Make "bin/repository thaw" workflow more clear when devices are disabled
Summary:
Ref T13216. See PHI943. If autoscale lightning strikes all your servers at once and destroys them, the path to recovery can be unclear. You're "supposed" to:
  - demote all the devices;
  - disable the bindings;
  - bind the new servers;
  - put whatever working copies you can scrape up back on disk;
  - promote one of the new servers.
However, the documentation is a bit misleading (it was sort of written with "you lost one or two devices" in mind, not "you lost every device") and demote-before-disable is unnecessary and slightly risky if servers come back online. There's also a missing guardrail before the promote step which lets you accidentally skip the demotion step and end up in a confusing state. Instead:
  - Add a guard rail: when you try to promote a new server, warn if inactive devices still have versions and tell the user to demote them.
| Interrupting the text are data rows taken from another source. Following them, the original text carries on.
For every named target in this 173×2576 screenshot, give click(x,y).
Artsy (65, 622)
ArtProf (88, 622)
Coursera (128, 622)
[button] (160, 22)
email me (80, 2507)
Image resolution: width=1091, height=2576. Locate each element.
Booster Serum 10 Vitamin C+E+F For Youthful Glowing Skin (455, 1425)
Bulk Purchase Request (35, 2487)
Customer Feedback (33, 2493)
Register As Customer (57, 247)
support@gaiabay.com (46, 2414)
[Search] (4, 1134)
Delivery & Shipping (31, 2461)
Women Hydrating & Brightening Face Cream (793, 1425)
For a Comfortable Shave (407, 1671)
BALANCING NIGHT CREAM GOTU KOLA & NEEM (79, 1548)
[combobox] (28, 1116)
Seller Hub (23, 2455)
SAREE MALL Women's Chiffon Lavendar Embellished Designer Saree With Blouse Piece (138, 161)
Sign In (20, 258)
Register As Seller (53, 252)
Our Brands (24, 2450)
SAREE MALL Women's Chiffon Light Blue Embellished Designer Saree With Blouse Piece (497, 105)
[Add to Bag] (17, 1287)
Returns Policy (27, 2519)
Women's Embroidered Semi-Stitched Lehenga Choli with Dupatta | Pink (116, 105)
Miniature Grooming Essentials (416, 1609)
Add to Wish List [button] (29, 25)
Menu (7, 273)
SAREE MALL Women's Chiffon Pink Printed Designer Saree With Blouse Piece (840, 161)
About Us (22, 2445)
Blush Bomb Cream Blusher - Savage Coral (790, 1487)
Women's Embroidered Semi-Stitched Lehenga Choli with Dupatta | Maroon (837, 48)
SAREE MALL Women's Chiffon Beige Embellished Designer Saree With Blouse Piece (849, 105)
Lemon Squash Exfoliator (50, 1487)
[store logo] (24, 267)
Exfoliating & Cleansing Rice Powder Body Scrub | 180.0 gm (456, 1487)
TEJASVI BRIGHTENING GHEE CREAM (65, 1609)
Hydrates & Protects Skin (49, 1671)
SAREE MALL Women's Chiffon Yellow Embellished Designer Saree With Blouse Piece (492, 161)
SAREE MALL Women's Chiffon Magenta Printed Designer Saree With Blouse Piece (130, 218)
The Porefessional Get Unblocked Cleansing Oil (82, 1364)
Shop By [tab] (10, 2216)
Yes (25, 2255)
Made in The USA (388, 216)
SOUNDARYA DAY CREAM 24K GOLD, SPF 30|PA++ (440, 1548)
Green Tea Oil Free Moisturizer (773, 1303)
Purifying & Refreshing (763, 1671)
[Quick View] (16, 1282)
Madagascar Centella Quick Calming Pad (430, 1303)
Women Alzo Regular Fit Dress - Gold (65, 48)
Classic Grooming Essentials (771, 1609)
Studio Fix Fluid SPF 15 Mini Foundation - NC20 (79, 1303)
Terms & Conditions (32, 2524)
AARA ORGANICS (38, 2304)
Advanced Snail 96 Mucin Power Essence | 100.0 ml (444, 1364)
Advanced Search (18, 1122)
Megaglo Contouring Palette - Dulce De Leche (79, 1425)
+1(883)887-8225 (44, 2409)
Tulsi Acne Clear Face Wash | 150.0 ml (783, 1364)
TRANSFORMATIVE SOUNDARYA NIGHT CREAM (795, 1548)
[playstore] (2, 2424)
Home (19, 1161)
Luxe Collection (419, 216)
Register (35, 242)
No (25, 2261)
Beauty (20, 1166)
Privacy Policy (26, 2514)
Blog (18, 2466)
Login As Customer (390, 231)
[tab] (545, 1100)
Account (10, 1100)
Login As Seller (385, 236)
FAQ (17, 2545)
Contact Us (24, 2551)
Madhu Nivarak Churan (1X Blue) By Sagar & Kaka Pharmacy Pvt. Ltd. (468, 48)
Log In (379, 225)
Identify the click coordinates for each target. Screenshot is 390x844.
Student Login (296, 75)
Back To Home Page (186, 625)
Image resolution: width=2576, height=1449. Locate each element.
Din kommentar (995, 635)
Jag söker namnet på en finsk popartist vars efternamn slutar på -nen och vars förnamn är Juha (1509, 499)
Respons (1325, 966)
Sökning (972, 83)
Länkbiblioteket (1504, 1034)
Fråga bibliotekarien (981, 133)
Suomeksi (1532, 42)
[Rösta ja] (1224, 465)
  - Allow demotion of inactive devices: the order "disable, demote" is safer and more intuitive than "demote, disable" and there's no reason to require the unintuitive order.
  - Make the "cluster already has leaders" message more clear.
  - Make the documentation more clear.
Test Plan:
  - Bound a repository to two devices.
  - Wrote to A to make it a leader, then disabled it (simulating a lightning strike).
  - Tried to promote B. Got a new, useful error ("demote A first").
  - Demoted A (before: error about demoting inactive devices; now: works fine).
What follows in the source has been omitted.